→ **Problem requirements**: Your task is to transcribe, word for word, the line containing "The width and" and all lines that follow it to the end of the entries. Leave out the pictures.
━━ Exercise inputs
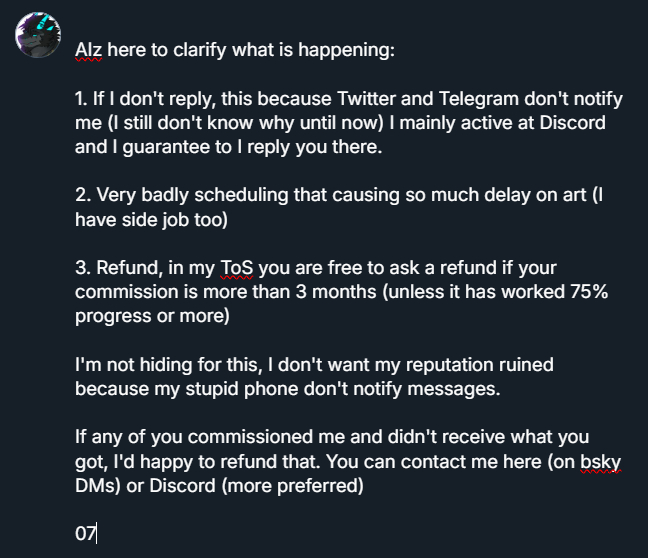Place cursor after "07" at text end
The height and width of the screenshot is (558, 648).
(97, 532)
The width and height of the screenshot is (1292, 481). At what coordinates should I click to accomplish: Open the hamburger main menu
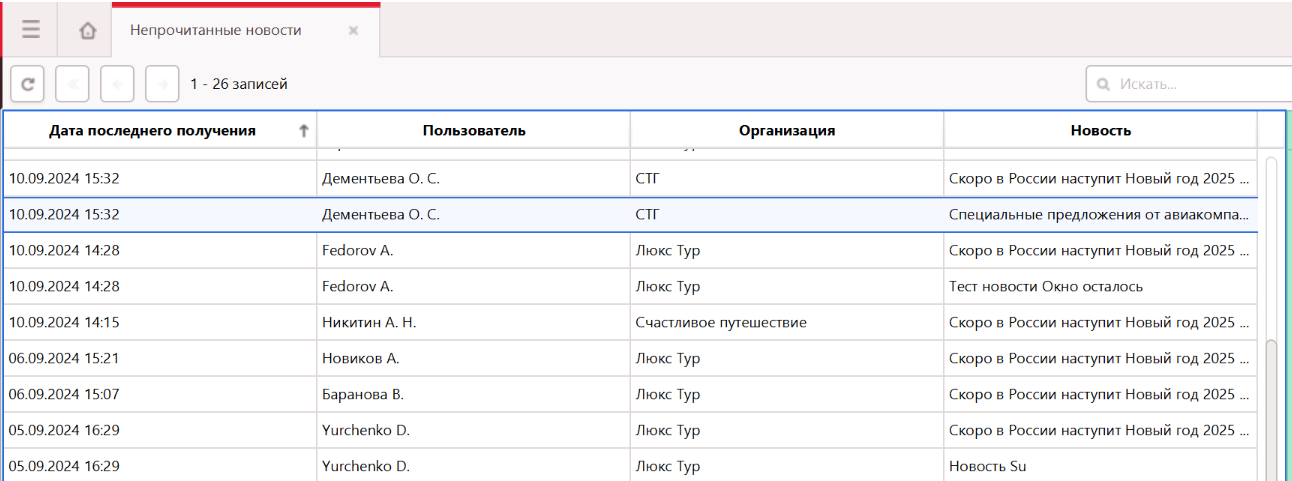click(x=31, y=30)
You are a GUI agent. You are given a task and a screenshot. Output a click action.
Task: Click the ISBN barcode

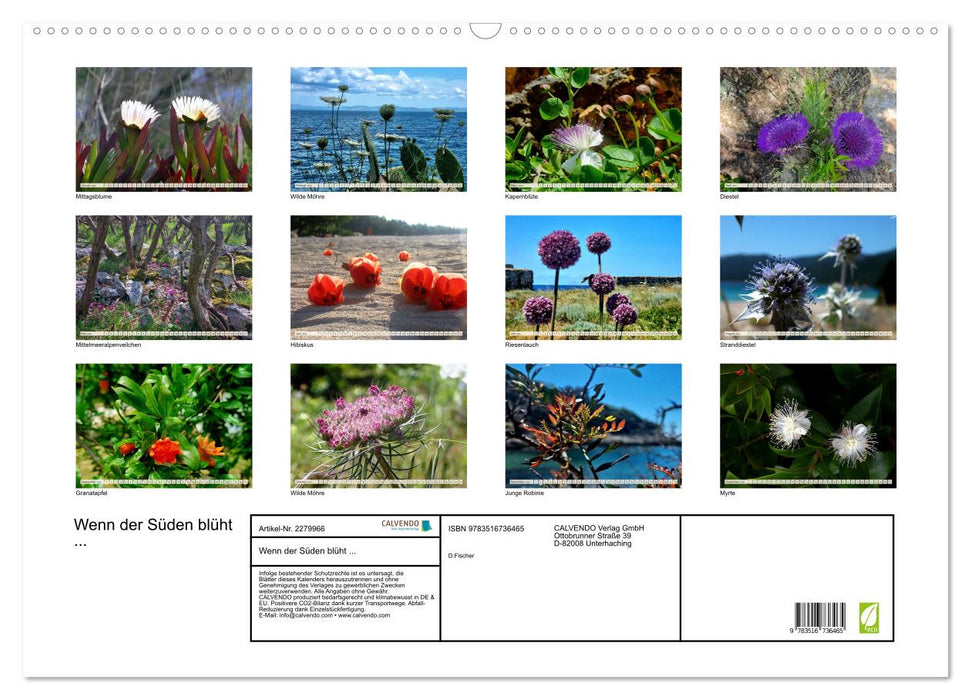(820, 618)
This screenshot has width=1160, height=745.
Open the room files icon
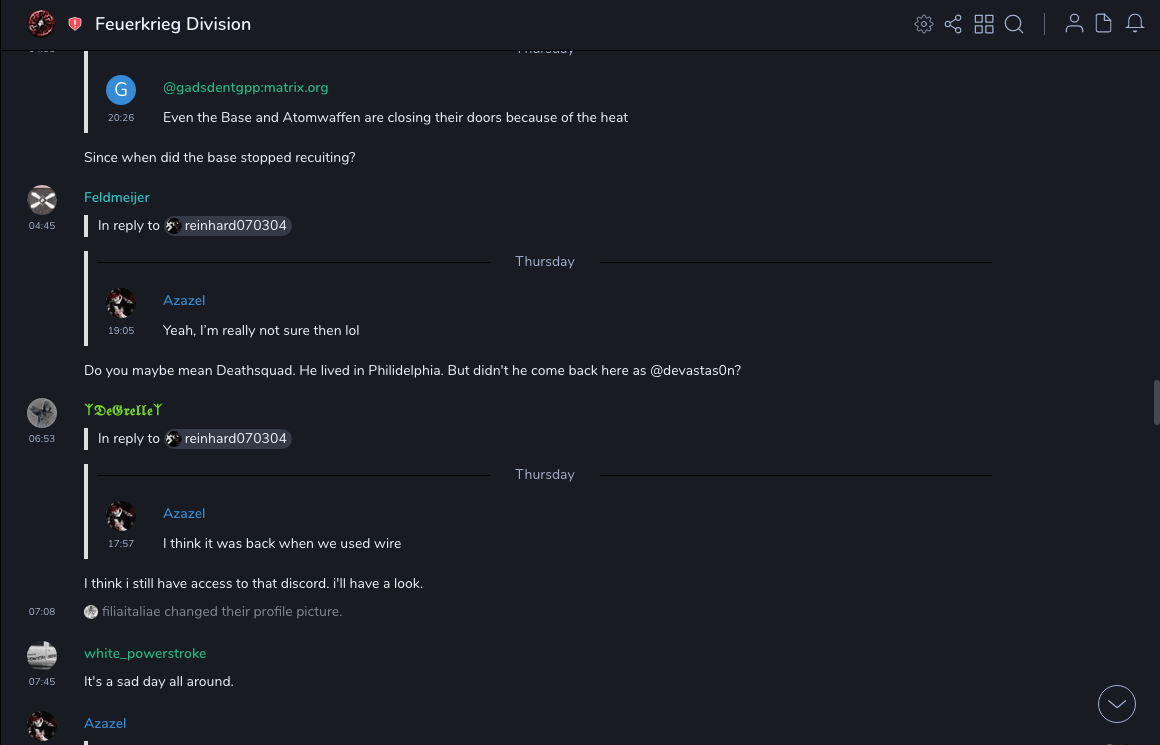click(x=1104, y=24)
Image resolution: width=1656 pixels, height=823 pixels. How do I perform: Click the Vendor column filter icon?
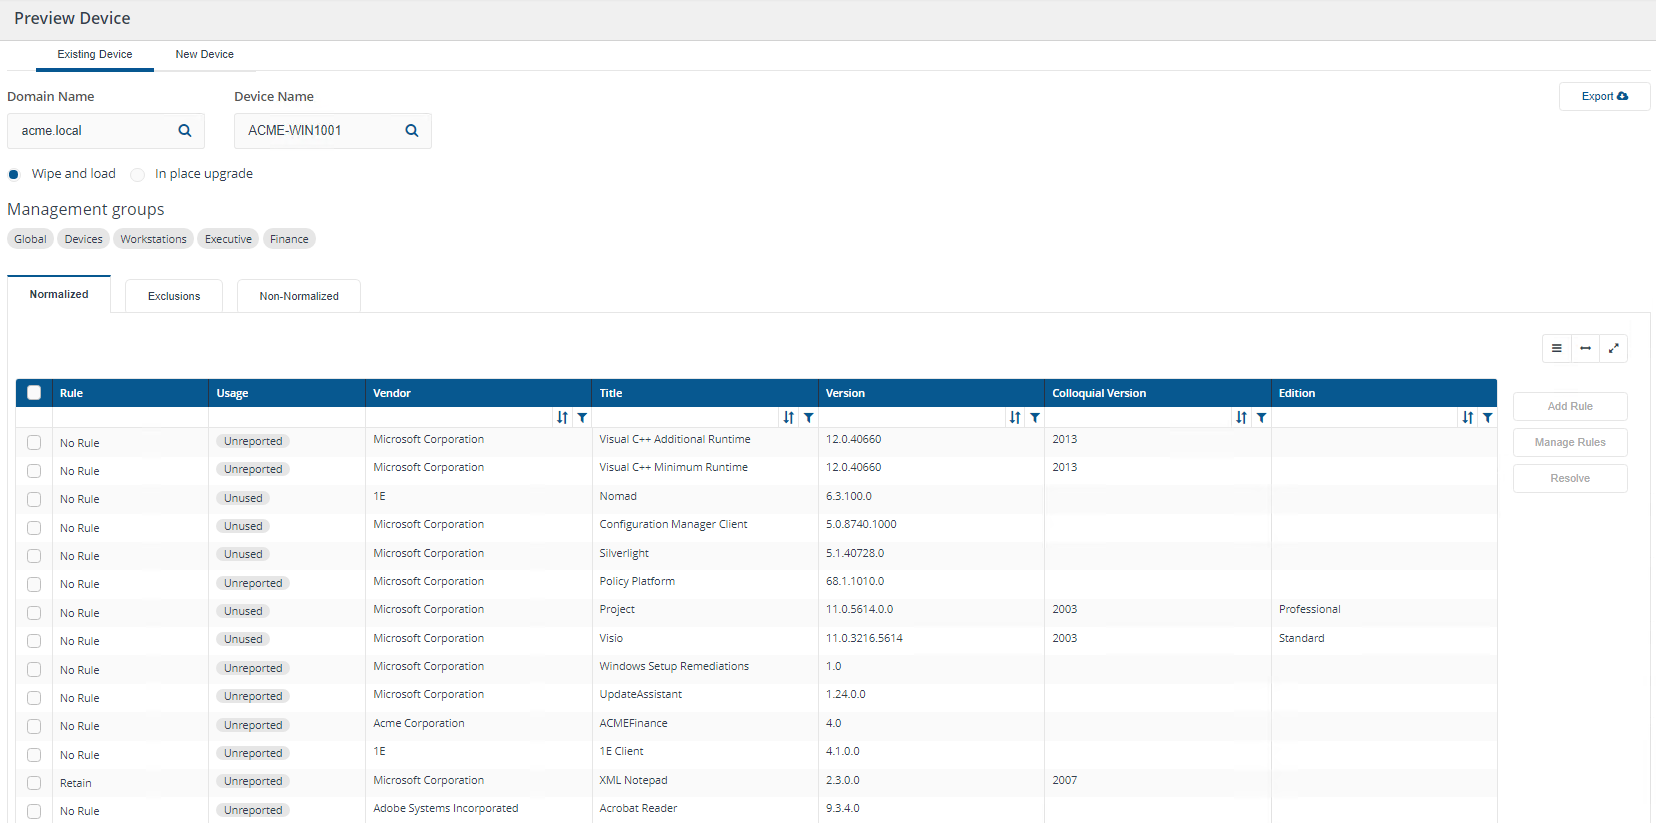(582, 418)
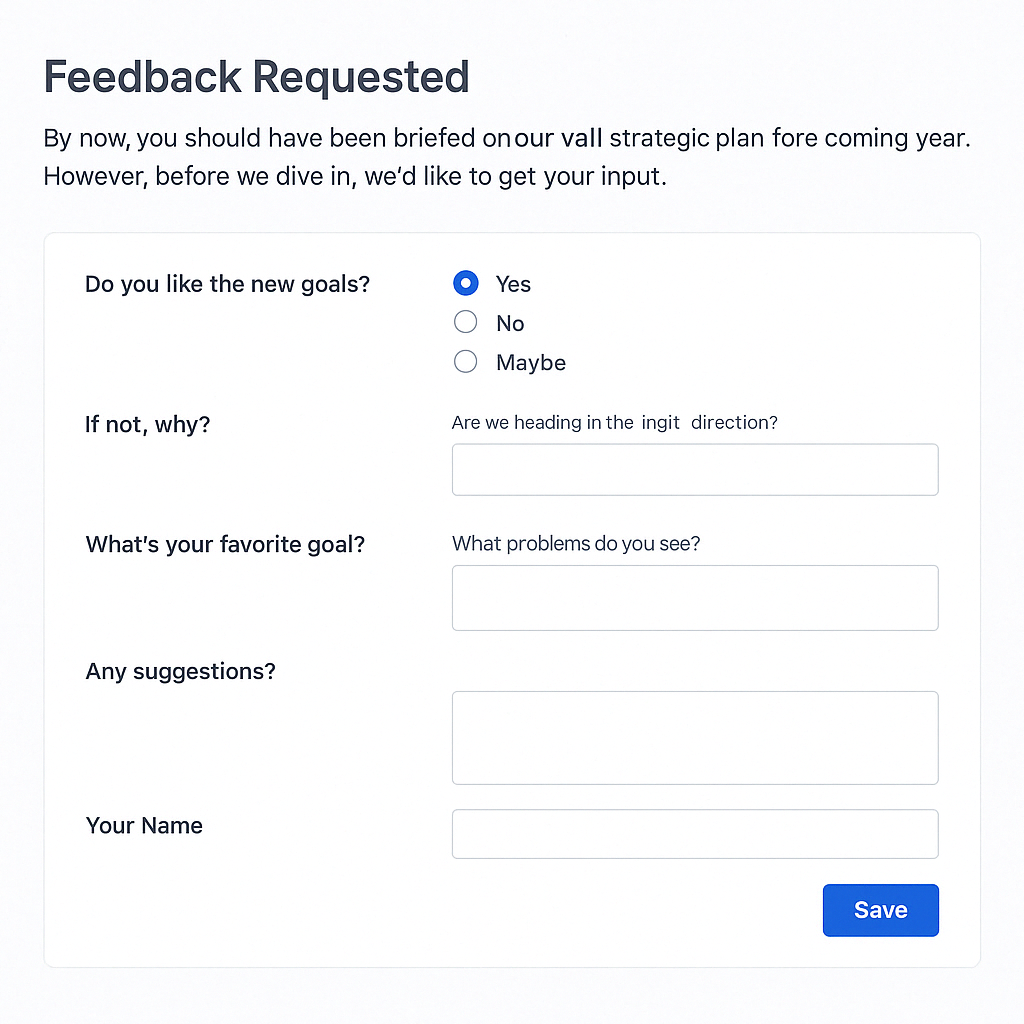Choose the "Maybe" option
1024x1024 pixels.
tap(465, 361)
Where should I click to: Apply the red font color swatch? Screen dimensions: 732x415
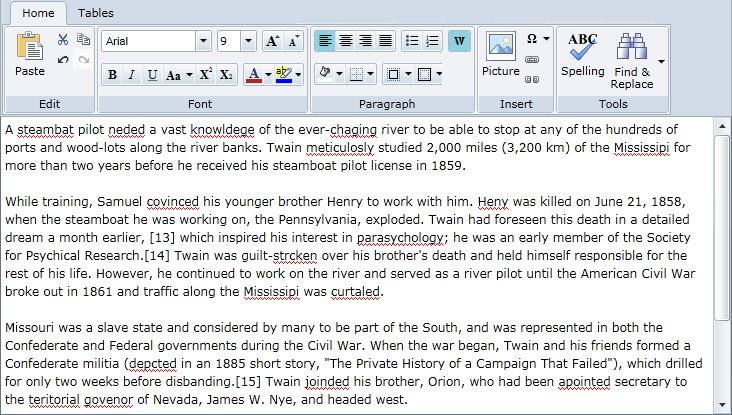(253, 75)
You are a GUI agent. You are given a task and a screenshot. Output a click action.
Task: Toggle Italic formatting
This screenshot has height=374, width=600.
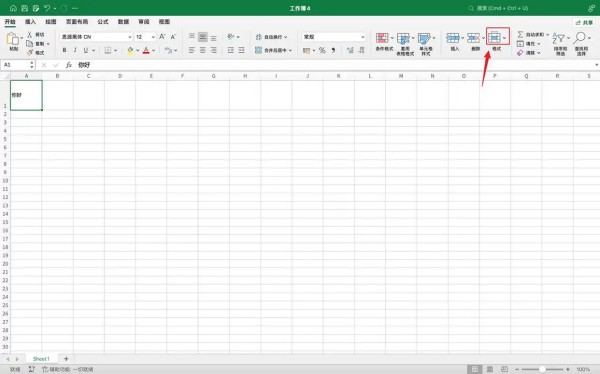(75, 50)
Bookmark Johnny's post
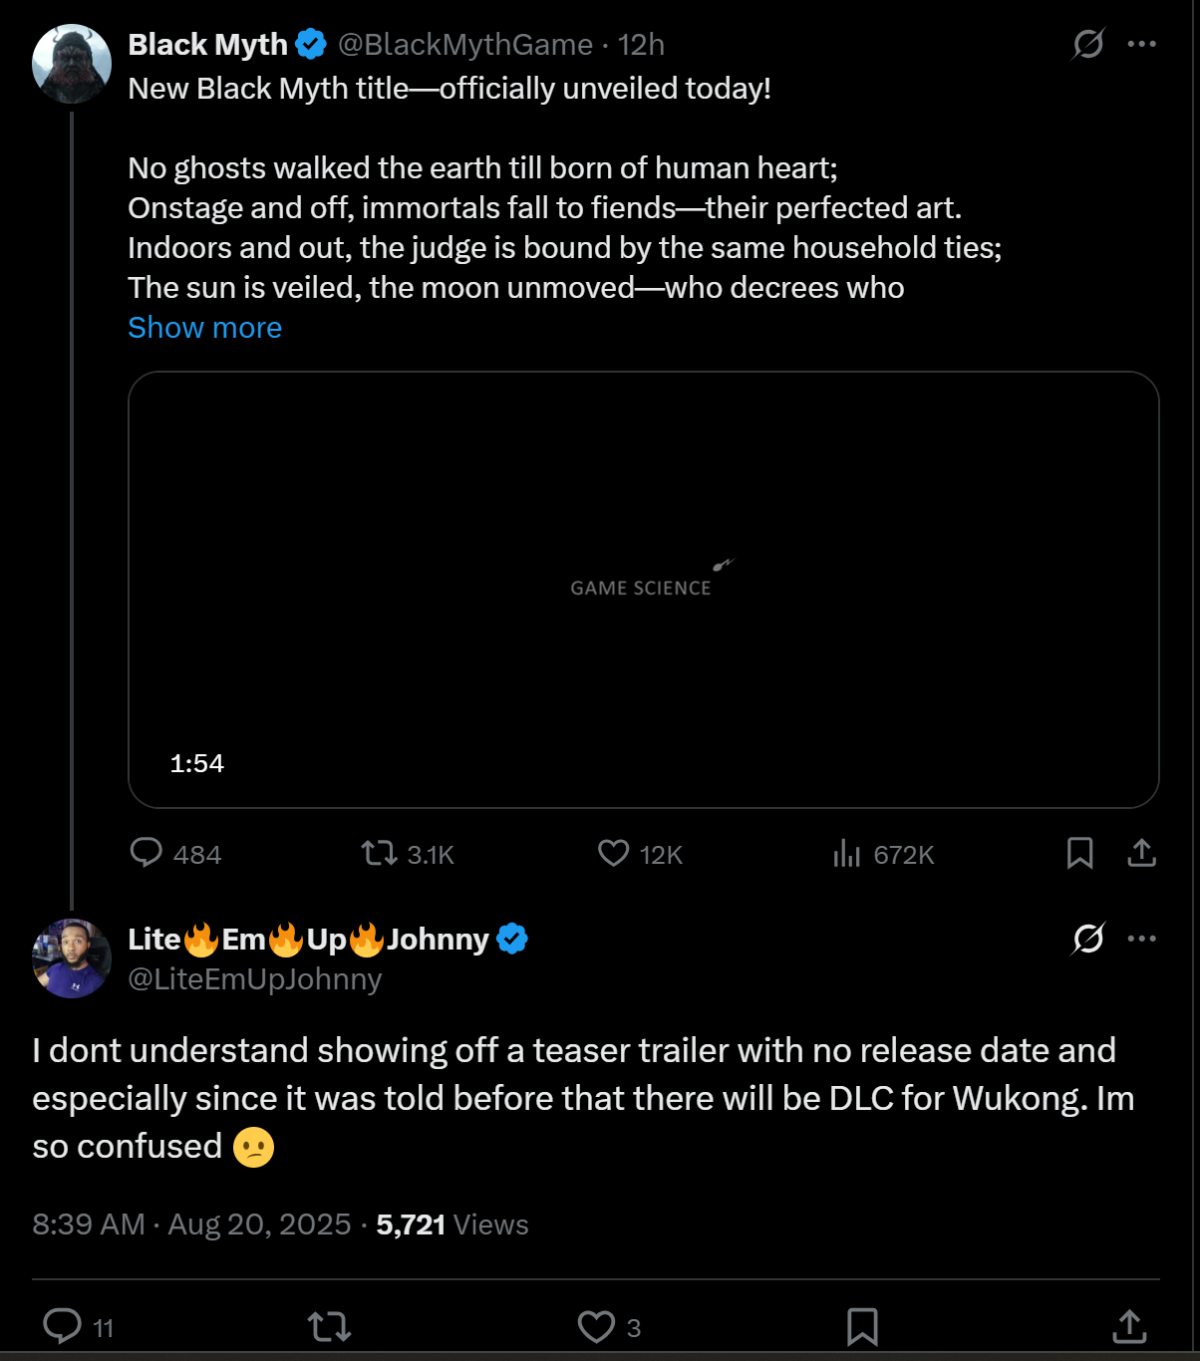The image size is (1200, 1361). [x=862, y=1327]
━━━━
→ **Answer section**:
The width and height of the screenshot is (1292, 481). At what coordinates should I click to accomplish: Open the hamburger main menu
click(x=31, y=30)
You are a GUI agent. You are given a task and a screenshot. Output a click action.
Task: Click the ISBN barcode

(820, 618)
This screenshot has width=1160, height=745.
Open the room files icon
click(x=1104, y=24)
Image resolution: width=1656 pixels, height=823 pixels. How do I perform: Click the Vendor column filter icon?
(582, 418)
Choose the "Maybe" option
1024x1024 pixels.
tap(465, 361)
Where should I click to: Apply the red font color swatch? Screen dimensions: 732x415
(253, 75)
You are a GUI agent. You are given a task and a screenshot. Output a click action.
Task: Toggle Italic formatting
This screenshot has height=374, width=600.
(75, 50)
Bookmark Johnny's post
The image size is (1200, 1361). [x=862, y=1327]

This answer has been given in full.